-- Your assignment --
Each line below with the word "question" needs to be copied.
##### Source data
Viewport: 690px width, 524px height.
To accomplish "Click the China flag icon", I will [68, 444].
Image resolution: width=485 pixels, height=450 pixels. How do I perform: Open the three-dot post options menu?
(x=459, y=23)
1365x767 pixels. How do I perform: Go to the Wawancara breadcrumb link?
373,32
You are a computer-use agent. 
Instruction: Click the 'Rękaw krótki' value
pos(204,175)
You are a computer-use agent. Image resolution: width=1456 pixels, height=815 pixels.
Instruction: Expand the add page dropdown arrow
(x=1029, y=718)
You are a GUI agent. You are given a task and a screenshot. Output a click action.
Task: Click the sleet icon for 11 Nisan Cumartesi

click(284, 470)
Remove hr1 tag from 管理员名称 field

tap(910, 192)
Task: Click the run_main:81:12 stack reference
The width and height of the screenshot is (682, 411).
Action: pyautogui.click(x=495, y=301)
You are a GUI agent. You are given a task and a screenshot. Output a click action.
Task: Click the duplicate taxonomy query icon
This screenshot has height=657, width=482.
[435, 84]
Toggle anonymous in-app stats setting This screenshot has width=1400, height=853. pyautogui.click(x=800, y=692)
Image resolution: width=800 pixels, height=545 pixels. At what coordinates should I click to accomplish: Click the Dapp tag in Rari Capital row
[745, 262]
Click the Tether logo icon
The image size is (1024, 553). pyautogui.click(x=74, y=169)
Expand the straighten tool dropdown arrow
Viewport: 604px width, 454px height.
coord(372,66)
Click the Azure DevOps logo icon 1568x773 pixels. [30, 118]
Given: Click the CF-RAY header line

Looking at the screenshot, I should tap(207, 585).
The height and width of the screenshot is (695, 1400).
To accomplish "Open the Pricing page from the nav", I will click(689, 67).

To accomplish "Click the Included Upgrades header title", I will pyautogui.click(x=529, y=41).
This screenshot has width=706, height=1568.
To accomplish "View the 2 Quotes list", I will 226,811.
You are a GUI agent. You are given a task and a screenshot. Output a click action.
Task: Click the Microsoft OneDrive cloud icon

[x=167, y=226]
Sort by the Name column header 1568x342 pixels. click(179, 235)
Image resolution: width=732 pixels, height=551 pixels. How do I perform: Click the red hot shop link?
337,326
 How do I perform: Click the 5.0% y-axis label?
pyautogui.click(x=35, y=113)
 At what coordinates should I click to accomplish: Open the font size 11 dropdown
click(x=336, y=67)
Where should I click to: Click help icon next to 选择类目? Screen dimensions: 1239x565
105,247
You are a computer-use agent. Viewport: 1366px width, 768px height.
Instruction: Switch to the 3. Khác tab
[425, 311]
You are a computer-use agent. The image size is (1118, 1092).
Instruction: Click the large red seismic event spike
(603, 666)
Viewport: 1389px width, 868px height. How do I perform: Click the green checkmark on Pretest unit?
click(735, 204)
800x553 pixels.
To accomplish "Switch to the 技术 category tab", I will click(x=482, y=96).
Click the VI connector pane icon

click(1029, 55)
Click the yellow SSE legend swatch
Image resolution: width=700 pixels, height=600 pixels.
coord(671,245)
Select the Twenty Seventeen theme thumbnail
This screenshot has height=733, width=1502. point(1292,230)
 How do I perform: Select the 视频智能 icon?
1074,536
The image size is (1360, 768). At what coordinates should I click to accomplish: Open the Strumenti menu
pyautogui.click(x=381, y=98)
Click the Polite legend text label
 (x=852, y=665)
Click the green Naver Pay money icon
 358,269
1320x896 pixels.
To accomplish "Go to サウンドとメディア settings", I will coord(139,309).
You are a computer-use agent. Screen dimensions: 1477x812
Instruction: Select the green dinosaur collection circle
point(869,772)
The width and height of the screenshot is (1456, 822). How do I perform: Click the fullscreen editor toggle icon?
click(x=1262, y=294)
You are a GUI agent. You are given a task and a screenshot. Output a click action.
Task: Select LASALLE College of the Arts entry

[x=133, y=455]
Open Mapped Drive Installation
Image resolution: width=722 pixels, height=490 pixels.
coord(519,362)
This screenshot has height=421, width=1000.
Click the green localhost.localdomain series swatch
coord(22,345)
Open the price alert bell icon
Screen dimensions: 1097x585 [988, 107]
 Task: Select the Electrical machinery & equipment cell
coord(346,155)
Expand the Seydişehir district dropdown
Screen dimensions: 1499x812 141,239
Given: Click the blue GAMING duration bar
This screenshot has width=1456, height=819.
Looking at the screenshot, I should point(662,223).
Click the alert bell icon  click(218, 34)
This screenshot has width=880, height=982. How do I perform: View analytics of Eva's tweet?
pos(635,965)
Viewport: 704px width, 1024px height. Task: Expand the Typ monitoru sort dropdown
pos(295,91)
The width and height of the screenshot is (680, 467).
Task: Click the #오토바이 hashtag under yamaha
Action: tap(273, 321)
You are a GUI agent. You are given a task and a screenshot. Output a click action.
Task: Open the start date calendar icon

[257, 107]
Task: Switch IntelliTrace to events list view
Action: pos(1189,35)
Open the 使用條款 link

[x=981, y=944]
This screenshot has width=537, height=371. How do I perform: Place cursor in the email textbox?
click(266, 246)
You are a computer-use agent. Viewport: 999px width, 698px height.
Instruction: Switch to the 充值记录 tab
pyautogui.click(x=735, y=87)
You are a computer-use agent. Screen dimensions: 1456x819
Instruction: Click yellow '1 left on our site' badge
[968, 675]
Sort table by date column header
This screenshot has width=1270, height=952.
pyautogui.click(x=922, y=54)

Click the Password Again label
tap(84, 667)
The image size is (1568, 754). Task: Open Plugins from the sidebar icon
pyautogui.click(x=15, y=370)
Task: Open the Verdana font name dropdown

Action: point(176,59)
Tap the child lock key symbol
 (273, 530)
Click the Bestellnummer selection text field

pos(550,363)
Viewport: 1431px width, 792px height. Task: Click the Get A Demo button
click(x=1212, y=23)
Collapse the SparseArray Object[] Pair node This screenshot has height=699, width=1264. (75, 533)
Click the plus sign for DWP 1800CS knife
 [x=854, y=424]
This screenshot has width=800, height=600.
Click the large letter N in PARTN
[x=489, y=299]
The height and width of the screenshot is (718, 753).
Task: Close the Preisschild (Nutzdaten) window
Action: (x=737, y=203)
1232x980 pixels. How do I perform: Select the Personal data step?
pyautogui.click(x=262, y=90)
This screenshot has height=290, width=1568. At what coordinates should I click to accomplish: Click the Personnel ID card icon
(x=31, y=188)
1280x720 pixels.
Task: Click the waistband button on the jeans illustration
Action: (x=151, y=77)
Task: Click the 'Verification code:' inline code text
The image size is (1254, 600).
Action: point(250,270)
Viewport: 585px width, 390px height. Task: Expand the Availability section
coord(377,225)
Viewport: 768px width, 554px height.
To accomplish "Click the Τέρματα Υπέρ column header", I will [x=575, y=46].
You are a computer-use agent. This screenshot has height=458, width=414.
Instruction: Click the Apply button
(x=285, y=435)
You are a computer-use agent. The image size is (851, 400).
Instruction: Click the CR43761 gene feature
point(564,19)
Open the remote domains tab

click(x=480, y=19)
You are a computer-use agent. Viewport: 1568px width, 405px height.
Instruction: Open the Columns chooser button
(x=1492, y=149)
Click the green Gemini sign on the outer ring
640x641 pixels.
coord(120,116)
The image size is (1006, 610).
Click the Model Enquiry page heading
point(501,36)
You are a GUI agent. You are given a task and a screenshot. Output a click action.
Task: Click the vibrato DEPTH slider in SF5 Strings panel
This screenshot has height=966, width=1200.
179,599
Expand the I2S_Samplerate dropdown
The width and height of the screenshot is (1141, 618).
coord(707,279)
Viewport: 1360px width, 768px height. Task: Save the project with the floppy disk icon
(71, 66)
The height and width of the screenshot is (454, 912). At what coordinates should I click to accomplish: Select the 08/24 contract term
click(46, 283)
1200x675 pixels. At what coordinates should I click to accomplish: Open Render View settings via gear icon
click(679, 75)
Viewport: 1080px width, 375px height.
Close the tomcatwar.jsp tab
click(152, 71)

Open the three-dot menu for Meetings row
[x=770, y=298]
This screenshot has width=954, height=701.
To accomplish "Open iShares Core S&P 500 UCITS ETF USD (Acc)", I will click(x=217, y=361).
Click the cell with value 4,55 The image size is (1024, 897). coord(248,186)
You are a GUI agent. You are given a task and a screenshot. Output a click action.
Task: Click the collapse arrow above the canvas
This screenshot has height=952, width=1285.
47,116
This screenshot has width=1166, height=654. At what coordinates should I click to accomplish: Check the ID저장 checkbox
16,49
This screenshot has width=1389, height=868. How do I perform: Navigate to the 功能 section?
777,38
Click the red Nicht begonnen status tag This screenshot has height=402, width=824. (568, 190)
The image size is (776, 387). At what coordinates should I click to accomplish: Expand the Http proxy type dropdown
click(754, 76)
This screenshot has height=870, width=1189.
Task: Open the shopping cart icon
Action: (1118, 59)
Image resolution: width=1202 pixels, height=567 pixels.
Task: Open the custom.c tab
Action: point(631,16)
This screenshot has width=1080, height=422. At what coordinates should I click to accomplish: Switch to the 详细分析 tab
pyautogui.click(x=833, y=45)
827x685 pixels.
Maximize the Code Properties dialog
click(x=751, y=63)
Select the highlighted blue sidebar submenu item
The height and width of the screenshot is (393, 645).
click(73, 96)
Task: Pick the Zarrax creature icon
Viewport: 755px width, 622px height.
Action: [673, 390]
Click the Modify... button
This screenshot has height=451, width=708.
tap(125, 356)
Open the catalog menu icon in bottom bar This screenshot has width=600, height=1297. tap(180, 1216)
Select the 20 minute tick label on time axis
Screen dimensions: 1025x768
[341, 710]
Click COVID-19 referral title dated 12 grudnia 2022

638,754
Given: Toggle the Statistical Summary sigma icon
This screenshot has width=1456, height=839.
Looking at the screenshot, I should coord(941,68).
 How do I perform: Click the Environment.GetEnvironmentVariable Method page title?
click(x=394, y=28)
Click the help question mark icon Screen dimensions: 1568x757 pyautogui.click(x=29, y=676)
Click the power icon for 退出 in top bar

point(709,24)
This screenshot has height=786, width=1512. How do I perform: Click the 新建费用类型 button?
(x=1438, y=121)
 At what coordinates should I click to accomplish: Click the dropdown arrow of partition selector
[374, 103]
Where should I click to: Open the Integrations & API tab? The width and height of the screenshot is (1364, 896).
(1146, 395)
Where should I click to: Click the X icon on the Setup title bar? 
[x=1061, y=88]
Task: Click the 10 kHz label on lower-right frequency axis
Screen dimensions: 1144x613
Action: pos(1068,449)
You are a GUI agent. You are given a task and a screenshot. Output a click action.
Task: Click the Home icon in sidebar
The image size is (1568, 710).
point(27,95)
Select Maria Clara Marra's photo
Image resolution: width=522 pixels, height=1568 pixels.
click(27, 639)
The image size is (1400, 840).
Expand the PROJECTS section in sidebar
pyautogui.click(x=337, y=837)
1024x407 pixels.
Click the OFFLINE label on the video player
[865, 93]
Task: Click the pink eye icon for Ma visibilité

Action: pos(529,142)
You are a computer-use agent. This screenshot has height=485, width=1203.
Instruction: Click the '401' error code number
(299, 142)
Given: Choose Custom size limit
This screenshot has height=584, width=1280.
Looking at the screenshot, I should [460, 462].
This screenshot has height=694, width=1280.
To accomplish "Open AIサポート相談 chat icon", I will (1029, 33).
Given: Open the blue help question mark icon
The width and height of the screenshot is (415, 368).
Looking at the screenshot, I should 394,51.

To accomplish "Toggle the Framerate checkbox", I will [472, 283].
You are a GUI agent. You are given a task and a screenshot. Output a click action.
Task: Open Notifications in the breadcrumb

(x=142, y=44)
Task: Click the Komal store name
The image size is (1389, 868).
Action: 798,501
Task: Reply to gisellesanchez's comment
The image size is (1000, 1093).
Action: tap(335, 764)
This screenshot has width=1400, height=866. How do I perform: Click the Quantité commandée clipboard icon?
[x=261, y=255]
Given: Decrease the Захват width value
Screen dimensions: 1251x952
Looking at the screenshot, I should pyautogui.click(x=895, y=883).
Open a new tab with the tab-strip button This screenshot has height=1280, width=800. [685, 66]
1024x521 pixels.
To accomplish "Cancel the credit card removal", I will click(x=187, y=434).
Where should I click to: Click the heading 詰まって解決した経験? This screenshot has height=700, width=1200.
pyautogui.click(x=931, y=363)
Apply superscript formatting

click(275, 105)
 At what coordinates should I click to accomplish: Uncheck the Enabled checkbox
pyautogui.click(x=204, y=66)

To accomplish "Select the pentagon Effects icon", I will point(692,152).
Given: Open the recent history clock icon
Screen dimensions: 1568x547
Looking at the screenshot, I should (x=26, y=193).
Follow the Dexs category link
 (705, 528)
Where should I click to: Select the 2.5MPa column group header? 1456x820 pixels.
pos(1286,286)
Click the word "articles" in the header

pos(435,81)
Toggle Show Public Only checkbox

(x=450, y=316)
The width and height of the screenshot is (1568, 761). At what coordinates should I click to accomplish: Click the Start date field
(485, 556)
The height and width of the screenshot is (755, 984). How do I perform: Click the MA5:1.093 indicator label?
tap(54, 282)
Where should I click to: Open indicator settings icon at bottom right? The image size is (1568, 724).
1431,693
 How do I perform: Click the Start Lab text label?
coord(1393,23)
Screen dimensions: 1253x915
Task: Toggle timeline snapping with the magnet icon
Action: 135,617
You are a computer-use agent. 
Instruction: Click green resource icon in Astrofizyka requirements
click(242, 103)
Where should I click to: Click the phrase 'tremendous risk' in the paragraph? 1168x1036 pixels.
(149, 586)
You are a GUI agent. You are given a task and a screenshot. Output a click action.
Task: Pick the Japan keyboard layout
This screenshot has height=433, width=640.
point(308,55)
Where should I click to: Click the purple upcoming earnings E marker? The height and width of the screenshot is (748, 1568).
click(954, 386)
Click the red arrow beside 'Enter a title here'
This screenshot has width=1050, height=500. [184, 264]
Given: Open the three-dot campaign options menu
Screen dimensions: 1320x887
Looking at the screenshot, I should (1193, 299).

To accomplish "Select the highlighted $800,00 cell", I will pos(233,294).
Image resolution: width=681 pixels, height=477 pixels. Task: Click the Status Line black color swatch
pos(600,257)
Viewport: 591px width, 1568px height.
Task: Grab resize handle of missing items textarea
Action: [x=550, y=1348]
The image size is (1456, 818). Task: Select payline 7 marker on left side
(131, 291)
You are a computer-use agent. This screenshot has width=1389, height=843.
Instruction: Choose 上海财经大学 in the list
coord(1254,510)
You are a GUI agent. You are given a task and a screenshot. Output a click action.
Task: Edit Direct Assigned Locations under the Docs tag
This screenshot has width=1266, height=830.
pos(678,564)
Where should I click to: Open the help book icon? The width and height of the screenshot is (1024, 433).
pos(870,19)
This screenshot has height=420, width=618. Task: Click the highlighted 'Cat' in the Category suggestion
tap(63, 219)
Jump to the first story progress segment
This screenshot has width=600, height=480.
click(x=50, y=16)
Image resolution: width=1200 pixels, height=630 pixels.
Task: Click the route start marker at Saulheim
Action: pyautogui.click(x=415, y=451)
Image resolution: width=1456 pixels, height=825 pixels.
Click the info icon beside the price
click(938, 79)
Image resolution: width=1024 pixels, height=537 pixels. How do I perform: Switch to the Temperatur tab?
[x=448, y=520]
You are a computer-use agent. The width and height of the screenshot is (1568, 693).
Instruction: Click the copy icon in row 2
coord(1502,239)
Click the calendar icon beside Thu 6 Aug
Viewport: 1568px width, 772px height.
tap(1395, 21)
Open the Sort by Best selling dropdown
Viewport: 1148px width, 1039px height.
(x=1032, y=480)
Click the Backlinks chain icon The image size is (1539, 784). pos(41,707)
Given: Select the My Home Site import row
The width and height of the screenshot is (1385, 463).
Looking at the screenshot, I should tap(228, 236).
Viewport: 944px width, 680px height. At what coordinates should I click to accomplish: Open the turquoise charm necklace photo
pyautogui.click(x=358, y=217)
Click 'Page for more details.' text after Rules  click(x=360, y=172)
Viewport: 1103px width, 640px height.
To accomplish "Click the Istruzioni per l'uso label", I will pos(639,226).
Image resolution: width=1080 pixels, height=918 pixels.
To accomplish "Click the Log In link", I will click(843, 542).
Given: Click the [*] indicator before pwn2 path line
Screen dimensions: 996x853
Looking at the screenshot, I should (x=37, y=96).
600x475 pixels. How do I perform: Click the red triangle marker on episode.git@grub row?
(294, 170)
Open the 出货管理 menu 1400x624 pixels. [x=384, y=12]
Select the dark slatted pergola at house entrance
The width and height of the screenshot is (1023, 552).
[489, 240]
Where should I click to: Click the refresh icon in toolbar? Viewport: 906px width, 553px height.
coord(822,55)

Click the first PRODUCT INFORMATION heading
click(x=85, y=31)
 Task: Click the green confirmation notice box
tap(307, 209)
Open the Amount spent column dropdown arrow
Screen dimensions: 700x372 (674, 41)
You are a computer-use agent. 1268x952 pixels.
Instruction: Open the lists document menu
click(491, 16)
##########
-- Expected answer --
Click the help question mark icon Screen dimensions: 1568x757 pyautogui.click(x=29, y=676)
Given: Open the blue help question mark icon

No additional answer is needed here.